Screenshot grounding data
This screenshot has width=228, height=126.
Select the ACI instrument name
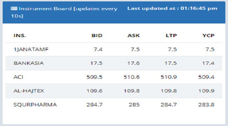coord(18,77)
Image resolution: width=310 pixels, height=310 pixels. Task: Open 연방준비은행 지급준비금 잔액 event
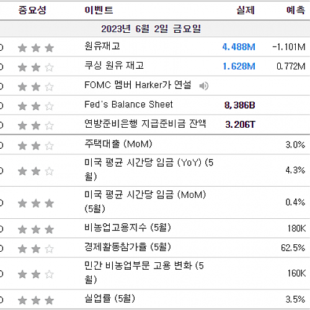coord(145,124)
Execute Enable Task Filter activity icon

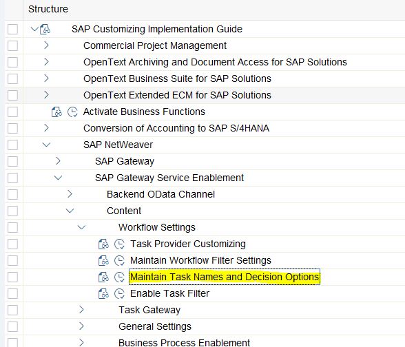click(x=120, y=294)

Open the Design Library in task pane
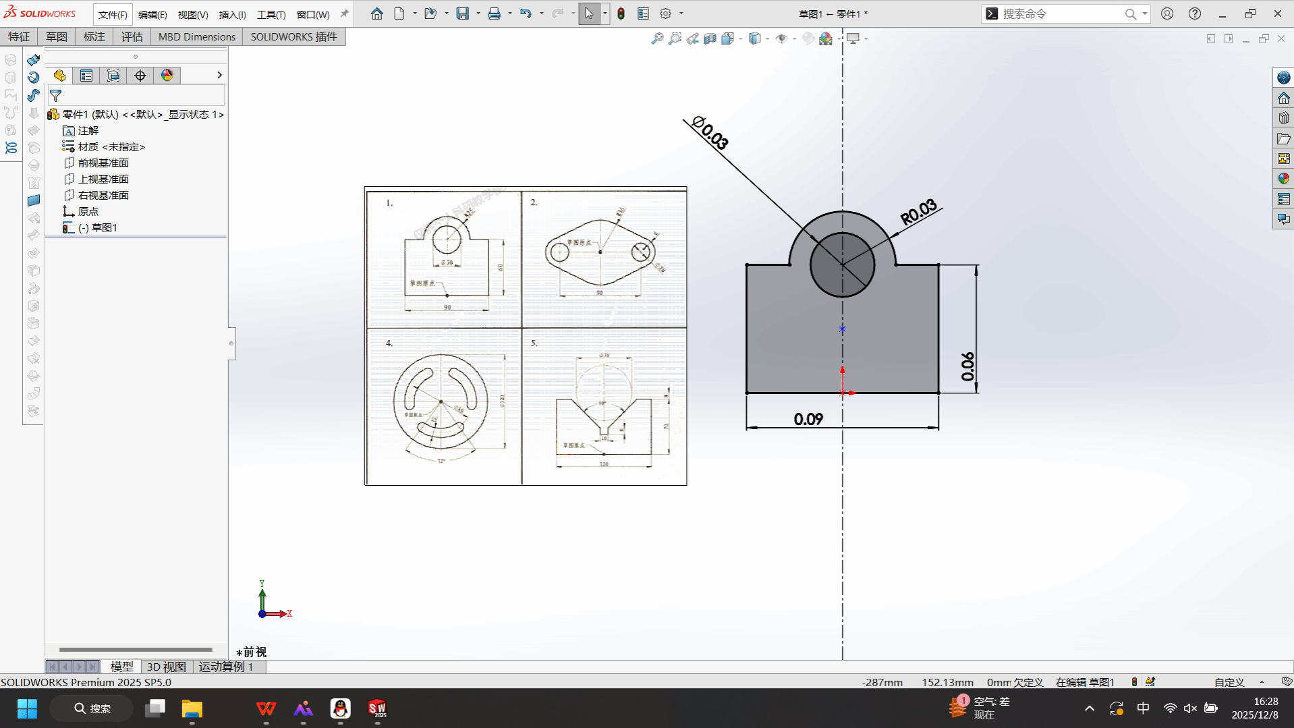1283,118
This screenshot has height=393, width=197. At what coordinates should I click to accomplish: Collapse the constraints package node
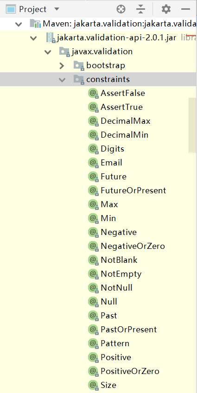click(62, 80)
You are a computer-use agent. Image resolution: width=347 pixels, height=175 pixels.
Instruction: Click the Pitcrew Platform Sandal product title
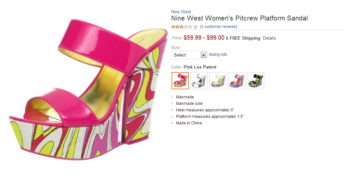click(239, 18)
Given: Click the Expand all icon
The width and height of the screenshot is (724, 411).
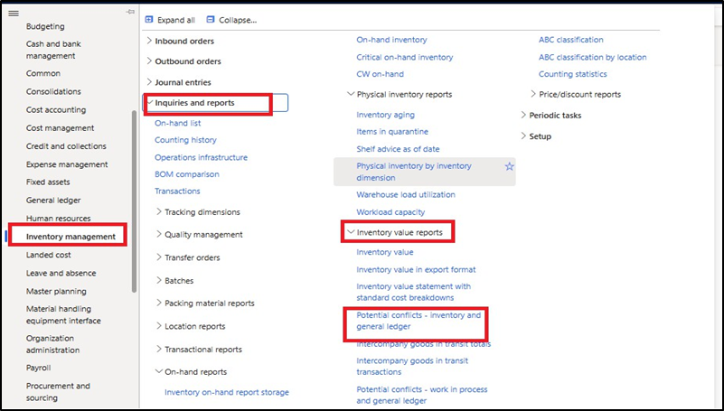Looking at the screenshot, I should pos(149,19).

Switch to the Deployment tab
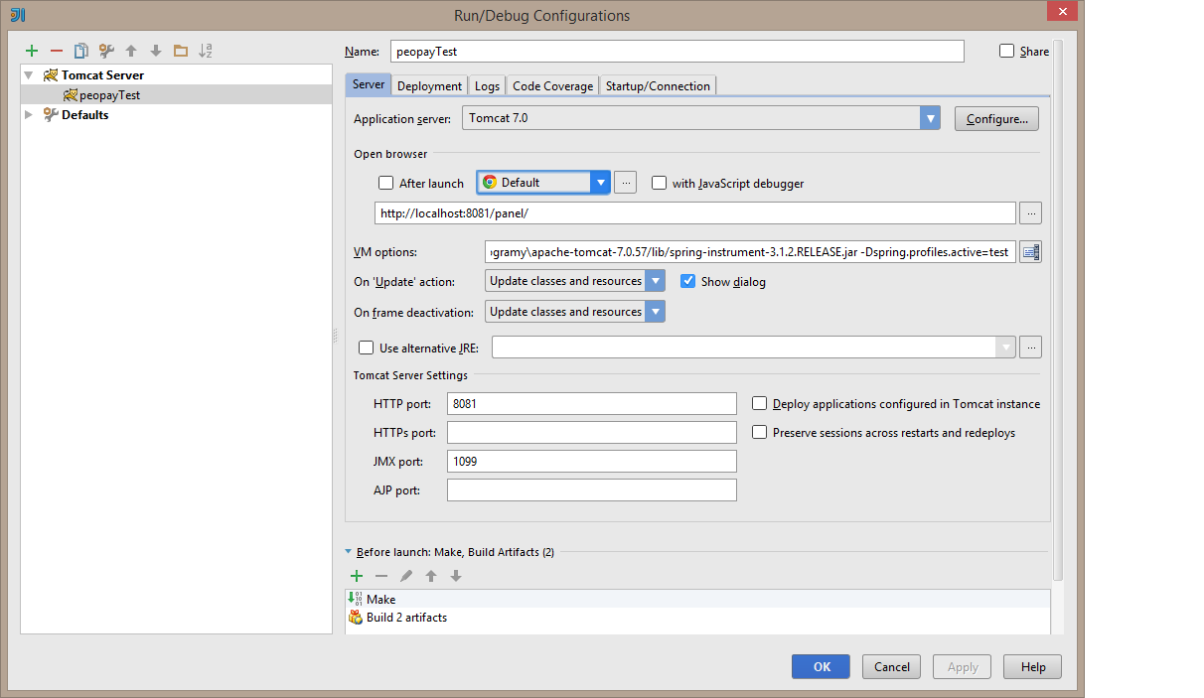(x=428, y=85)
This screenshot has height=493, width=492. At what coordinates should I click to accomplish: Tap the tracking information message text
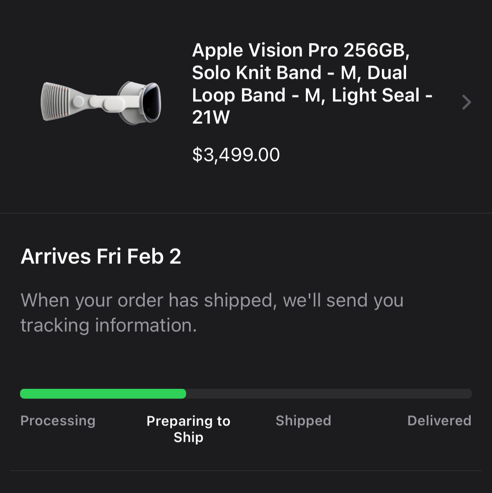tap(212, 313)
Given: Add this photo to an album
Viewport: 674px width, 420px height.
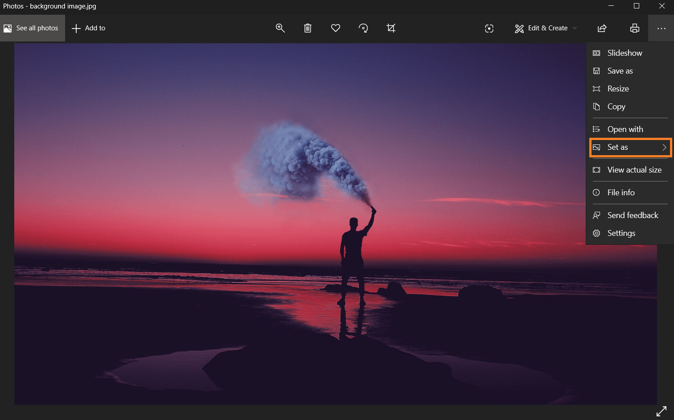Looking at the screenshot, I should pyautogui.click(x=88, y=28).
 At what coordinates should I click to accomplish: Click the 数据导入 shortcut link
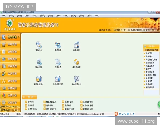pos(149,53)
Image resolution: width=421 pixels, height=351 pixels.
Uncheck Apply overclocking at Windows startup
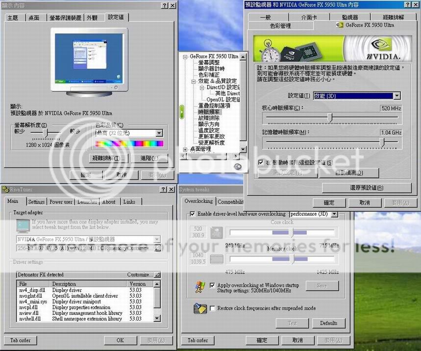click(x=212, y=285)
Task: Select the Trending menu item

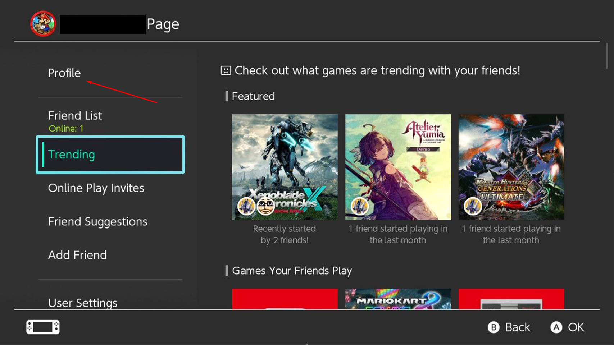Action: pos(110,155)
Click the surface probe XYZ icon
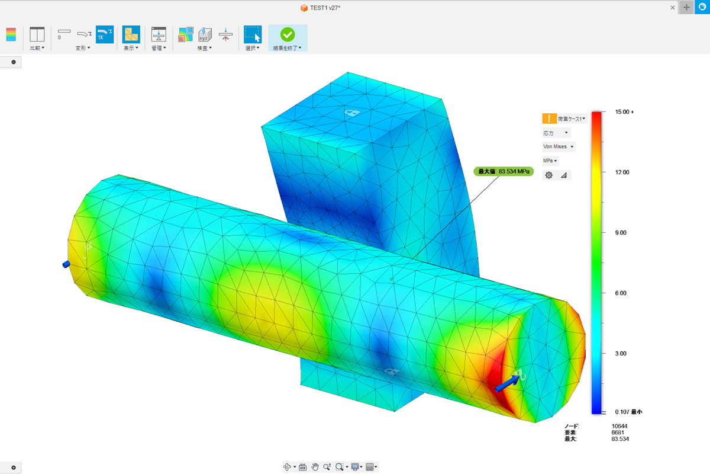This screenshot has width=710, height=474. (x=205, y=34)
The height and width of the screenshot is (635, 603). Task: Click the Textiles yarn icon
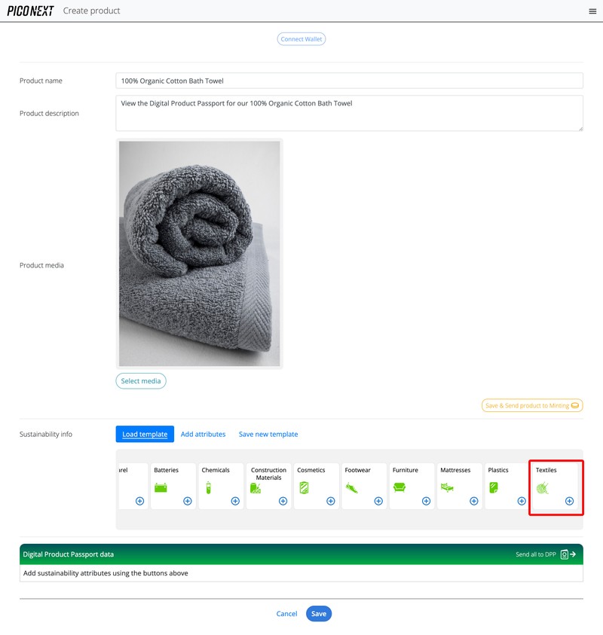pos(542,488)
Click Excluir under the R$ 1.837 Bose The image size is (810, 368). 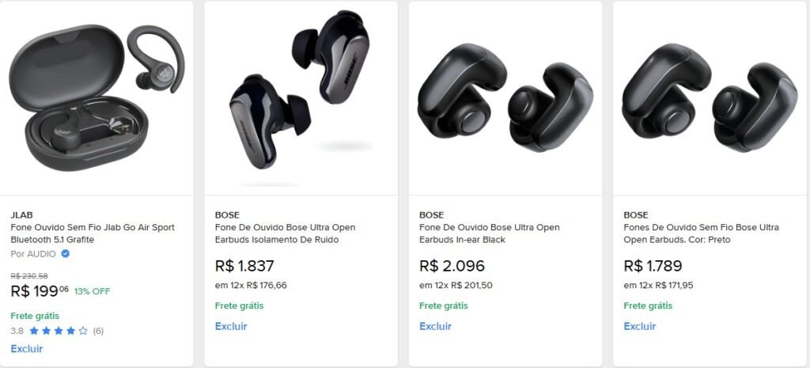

[Task to carry out]: Find each line of the data above that holds the word "Given", then copy it.

[Output for this exercise]:
Given: Click the Expand all icon
Given: Add this photo to an album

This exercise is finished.